In the case of tutoring, we do not need to reinvent the wheel to find high-quality opportunities for students. Tutoring is a robust marketplace of private, nonprofit, individual volunteers, philanthropic and community-based efforts. The expedient path forward is to repurpose some public education funding to provide families with more access to these existing services.

More-advantaged families are often thriving due to the out-of-school opportunities they have discovered for their children. Whether it is paying for enrichment classes or having resources to buy additional tutoring time beyond free resources, disadvantaged students should have access to the same diversity of solutions as their more affluent peers.

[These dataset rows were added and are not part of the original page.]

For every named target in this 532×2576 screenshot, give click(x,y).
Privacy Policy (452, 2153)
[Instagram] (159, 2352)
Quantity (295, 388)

Covid-19 has given us the opportunity to rethink education and return to the purpose of education, and that should extend to our approach to tutoring and other enrichment activities. The purpose of education needs to shift to help all children rise and discover, develop, and apply their abilities.

We need to embrace the bottom-up efforts to serve students and allow diverse models of service to flourish rather than perpetuating a two-tiered tutoring system where one set of students have access to the open-source world of learning options and another set can access support for learning loss based only on the traditional model and all its flaws.

Lisa Snell is director of K-12 policy partnerships at Charles Koch Institute. Its sister organization, the Charles Koch Foundation, is a supporter of the Harvard Program on Education Policy and Governance, which sponsors Education Next.